Workers are being removed from a North Sea platform over ongoing problems with diesel contaminating its water supply.
Staff on BP’s Magnus installation were warned of the issue earlier this month but an investigation has failed to find the source of the contamination.
The problem was first discovered when workers reported a smell of diesel when showering on the platform, which is based around 100 miles north-east of Shetland.
BP said 40 non-essential staff were being taken off the platform. There will still be 140 members of staff on the rig.
The company also said it had flushed the tanks and was confident there was no longer any contamination. But the supply narrowly failed a quality test last week. The company also insists the level of contamination to the water supply is far below the level that could cause health problems.
A spokesman said: “A detailed inspection programme to determine the root cause of the potable water issue on Magnus is ongoing.
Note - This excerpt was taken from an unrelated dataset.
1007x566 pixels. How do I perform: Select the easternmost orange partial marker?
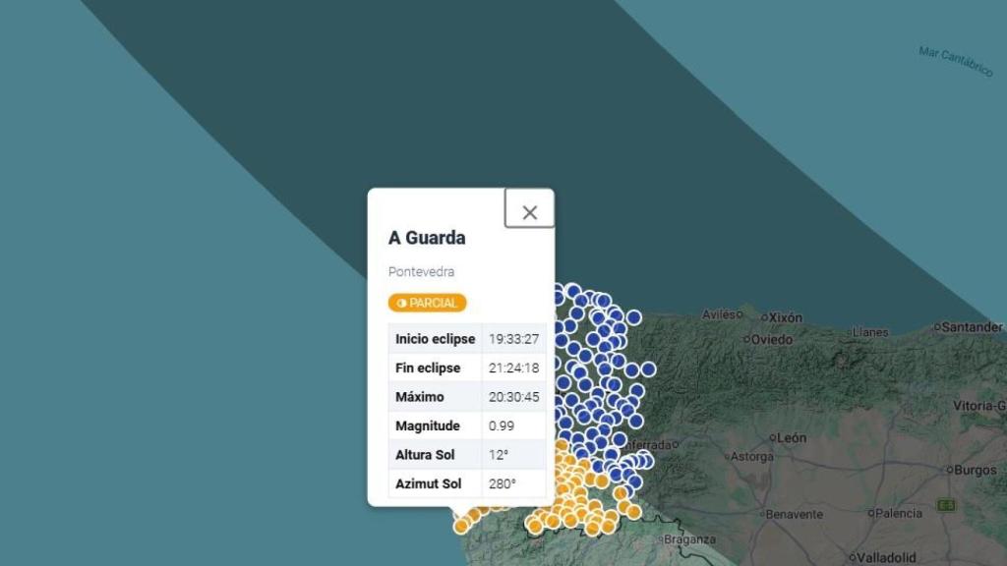click(x=633, y=511)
“In order to lessen the impact of this inspection work on the teams offshore we have decided to remove a small number of non-essential personnel from the platform. Around 40 of the 180 on board are expected to be taken off. Our priority remains to ensure the safety and wellbeing of those remaining on the platform and understand the source of contamination.”
After carrying out tests, the firm issued a safety notice to all staff.
The oil major issued bottled water for drinking, cooking and teeth cleaning.
One offshore worker, who spoke to the Press & Journal last week, described the offshore facilities as “stinking”.